Postgres is configured separately for the control plane and data plane.
FieldUsed for
direct_urlMigrations and other direct database ownership tasks
pooled_urlRuntime application traffic through PgBouncer
Simple deployments can set both planes to the same database. Split deployments can use separate databases for postgres.control_plane and postgres.data_plane.

KV

kv.data_plane describes the data-plane Valkey dependency used by the gateway runtime-state layer. kv.control_plane is available for future control-plane Valkey use, but no service requires it today. Only valkey is supported today: 
[kv.data_plane]
backend = "valkey"
url = "redis://valkey:6379"
key_prefix = "mistle:runtime-state"

Object Stores

object_store.assets stores application assets. object_store.sandbox_storage is used when Archil sandbox storage should mount an S3-compatible bucket: 
[sandbox.storage.archil]
mount_object_store = "sandbox_storage"

Authentication

Control-plane user authentication is configured under services.control_plane_api.auth. enabled_methods controls which login methods are available. otp is required by the current runtime. Add google only when Google OAuth is configured: 
[services.control_plane_api.auth]
enabled_methods = ["otp", "google"]
Service-to-service auth is configured under internal_auth. The method field is currently optional and kept for future expansion; the runtime uses shared-token auth while using internal_auth.shared_token.token.

Workflows

Workflow config is split by plane: 
[workflow.control_plane]
namespace_id = "production"

[workflow.data_plane]
namespace_id = "production"
Workers consume the namespace and their service-specific concurrency.
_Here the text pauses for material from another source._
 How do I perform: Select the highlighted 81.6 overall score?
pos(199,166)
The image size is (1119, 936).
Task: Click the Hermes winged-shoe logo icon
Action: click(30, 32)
Managed deployments should run database and workflow migrations as deployment steps instead of relying on long-lived worker startup.

Sandbox

Use sandbox.provider = "docker" for local or simple single-node deployments. Use sandbox.provider = "e2b" for cloud sandboxes. Sandbox storage is configured independently:
BackendRequired section
docker_volumesandbox.storage.docker_volume
archilsandbox.storage.archil
Archil-backed storage can mount object_store.sandbox_storage by setting: 
[sandbox.storage.archil]
mount_object_store = "sandbox_storage"

Environment Overrides

TOML should be the primary authored config. Environment variables are override inputs for deployment systems and secret managers.
  • set MISTLE_CONFIG_PATH to the config file path
  • use the resource-oriented MISTLE_POSTGRES_*, MISTLE_KV_*, MISTLE_SERVICES_*, and related MISTLE_* environment namespaces
  • internal-only and test-only overrides, such as MISTLE_INTERNAL_AUTH_* and MISTLE_TEST_SANDBOXD_TEST_FAULTS_ENABLED, are also supported when needed.
Environment overrides win when both TOML and env provide the same runtime setting.

Full TOML Key Reference

This table covers the operator-facing TOML keys accepted by @mistle/config.
KeyRequiredNotes
global.envYesdevelopment or production.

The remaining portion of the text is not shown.